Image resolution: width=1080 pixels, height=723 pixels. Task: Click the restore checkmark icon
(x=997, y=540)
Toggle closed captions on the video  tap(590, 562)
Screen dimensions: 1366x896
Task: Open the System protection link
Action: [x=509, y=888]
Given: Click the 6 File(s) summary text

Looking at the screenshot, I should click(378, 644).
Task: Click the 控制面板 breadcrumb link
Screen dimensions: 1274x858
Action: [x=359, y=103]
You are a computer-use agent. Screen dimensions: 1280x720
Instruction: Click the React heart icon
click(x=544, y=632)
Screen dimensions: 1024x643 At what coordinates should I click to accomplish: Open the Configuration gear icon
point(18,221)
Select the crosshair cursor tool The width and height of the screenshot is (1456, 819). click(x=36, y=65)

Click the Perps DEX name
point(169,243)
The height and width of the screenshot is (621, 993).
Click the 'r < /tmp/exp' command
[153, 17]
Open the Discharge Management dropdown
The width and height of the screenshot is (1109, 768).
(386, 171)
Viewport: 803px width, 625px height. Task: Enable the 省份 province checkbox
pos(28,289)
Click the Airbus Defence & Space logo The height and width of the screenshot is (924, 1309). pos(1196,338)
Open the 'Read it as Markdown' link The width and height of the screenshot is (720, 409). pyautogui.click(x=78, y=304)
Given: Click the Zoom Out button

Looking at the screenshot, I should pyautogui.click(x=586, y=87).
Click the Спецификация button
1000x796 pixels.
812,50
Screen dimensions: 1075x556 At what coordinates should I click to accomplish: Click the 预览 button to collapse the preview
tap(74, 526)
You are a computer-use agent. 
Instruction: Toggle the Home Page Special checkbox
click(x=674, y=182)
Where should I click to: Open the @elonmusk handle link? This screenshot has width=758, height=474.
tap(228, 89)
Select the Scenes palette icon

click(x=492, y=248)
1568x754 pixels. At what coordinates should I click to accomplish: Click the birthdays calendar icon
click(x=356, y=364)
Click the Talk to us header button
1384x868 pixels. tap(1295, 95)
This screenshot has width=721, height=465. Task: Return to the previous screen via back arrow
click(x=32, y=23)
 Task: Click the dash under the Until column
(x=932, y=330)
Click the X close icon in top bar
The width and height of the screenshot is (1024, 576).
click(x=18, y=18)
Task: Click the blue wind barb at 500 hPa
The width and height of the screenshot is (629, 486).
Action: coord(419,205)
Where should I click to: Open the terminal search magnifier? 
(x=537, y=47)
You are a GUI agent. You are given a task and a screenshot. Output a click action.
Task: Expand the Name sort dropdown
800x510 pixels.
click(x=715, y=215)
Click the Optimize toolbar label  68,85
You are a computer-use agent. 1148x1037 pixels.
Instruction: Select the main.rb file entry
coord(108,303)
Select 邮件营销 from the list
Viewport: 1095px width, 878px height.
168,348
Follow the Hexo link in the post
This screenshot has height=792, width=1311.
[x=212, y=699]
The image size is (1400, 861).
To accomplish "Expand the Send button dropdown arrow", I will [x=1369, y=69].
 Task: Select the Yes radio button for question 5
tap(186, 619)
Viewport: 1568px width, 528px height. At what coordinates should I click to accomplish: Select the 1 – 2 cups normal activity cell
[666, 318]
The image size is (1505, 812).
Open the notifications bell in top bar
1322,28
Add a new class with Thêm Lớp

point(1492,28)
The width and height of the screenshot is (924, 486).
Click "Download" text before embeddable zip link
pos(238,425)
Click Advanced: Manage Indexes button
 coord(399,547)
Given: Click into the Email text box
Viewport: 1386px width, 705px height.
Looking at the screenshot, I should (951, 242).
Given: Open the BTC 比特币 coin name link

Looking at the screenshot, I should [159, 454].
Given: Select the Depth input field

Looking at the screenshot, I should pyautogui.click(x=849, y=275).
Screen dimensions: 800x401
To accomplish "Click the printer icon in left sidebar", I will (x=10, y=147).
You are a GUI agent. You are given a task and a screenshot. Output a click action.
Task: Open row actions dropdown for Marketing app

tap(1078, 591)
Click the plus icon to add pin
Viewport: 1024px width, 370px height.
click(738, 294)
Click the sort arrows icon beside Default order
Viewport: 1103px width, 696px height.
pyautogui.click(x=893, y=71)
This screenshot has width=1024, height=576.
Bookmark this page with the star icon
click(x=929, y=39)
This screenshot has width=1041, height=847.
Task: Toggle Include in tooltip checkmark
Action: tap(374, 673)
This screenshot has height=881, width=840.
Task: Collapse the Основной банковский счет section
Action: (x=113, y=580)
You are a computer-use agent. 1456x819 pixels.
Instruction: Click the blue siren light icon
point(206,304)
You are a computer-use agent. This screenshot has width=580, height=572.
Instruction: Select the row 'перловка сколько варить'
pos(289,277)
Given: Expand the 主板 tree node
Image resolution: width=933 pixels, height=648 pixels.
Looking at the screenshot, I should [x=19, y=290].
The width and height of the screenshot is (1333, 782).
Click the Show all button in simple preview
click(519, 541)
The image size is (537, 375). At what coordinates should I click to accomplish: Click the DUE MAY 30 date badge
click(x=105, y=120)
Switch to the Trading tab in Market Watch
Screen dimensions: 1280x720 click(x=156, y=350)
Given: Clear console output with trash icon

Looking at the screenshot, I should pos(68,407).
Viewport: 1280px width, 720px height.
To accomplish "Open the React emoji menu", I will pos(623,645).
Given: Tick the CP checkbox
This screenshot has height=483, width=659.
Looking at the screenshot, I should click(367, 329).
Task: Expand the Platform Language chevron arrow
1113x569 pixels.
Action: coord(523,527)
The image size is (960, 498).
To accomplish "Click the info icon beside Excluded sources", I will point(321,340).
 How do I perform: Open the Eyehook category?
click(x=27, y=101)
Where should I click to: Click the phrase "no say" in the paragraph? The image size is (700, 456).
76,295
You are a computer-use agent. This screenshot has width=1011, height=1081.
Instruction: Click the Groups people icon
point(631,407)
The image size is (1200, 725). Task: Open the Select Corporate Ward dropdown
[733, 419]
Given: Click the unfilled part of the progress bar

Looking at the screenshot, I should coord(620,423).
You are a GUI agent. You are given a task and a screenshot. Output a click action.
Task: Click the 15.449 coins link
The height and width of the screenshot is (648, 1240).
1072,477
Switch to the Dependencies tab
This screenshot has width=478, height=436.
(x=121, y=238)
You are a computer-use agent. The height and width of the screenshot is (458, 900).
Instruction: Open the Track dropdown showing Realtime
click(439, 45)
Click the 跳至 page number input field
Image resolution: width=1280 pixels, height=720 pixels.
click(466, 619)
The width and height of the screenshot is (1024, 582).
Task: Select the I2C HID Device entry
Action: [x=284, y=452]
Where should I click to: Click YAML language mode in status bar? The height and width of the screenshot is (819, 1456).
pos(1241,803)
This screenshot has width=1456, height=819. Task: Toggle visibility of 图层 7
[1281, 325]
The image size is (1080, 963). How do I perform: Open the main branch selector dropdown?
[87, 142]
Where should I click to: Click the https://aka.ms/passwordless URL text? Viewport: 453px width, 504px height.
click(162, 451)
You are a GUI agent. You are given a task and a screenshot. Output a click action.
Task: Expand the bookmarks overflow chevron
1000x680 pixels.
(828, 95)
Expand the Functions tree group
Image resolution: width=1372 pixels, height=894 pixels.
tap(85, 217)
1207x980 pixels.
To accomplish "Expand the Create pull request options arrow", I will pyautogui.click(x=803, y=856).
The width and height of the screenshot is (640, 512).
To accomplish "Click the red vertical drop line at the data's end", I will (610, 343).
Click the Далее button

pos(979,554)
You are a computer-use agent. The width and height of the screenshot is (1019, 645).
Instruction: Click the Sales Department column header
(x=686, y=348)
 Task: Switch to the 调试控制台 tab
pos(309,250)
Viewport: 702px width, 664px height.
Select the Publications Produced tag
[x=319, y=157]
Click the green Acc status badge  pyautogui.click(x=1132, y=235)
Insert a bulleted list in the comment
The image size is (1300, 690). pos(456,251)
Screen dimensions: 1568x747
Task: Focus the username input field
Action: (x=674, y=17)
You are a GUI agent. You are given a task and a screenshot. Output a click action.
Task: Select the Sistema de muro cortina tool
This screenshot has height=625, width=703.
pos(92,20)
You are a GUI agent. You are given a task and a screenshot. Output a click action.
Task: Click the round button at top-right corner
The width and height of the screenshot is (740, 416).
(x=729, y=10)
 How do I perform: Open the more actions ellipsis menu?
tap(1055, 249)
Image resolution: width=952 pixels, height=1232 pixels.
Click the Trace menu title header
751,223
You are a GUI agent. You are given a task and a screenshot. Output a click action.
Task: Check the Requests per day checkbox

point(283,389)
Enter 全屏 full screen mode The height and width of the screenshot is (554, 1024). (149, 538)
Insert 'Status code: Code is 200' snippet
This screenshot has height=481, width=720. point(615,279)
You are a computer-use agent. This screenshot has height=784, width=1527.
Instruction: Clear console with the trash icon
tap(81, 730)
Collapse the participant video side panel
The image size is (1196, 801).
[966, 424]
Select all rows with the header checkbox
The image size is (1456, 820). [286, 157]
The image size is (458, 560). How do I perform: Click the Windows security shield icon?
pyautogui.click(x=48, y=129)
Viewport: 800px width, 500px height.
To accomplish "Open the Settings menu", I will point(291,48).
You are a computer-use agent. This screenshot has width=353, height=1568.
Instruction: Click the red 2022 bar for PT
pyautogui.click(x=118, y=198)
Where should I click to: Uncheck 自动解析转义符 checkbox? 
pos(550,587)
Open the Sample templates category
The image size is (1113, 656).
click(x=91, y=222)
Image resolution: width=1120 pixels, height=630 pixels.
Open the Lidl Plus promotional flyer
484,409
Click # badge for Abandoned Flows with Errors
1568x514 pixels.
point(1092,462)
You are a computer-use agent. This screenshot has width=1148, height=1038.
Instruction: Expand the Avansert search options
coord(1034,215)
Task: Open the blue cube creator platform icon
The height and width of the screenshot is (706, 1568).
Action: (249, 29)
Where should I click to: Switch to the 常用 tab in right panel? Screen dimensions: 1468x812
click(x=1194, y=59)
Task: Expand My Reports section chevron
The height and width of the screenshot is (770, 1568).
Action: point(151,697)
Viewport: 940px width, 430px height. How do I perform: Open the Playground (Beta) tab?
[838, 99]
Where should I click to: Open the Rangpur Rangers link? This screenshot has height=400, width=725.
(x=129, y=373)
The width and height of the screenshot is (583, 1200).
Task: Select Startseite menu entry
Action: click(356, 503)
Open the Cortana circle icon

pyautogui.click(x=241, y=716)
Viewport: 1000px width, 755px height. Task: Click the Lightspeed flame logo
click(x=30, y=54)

------------------------------------------------------------

DO THIS: From the line with "Task: Expand the Platform" to the line with "click(162, 451)", switch "dropdown" to "drop-down menu" and give back only those lines, otherwise unchanged.

THE RESPONSE:
Task: Expand the Platform Language chevron arrow
1113x569 pixels.
Action: coord(523,527)
The image size is (960, 498).
To accomplish "Click the info icon beside Excluded sources", I will point(321,340).
 How do I perform: Open the Eyehook category?
click(x=27, y=101)
Where should I click to: Click the phrase "no say" in the paragraph? The image size is (700, 456).
76,295
You are a computer-use agent. This screenshot has width=1011, height=1081.
Instruction: Click the Groups people icon
point(631,407)
The image size is (1200, 725). Task: Open the Select Corporate Ward drop-down menu
[733, 419]
Given: Click the unfilled part of the progress bar

Looking at the screenshot, I should coord(620,423).
You are a GUI agent. You are given a task and a screenshot. Output a click action.
Task: Click the 15.449 coins link
The height and width of the screenshot is (648, 1240).
1072,477
Switch to the Dependencies tab
This screenshot has width=478, height=436.
(x=121, y=238)
You are a computer-use agent. The height and width of the screenshot is (458, 900).
Instruction: Open the Track drop-down menu showing Realtime
click(439, 45)
Click the 跳至 page number input field
Image resolution: width=1280 pixels, height=720 pixels.
click(466, 619)
The width and height of the screenshot is (1024, 582).
Task: Select the I2C HID Device entry
Action: [x=284, y=452]
Where should I click to: Click YAML language mode in status bar? The height and width of the screenshot is (819, 1456).
pos(1241,803)
This screenshot has width=1456, height=819. Task: Toggle visibility of 图层 7
[1281, 325]
The image size is (1080, 963). How do I perform: Open the main branch selector drop-down menu?
[87, 142]
Where should I click to: Click the https://aka.ms/passwordless URL text? Viewport: 453px width, 504px height.
click(162, 451)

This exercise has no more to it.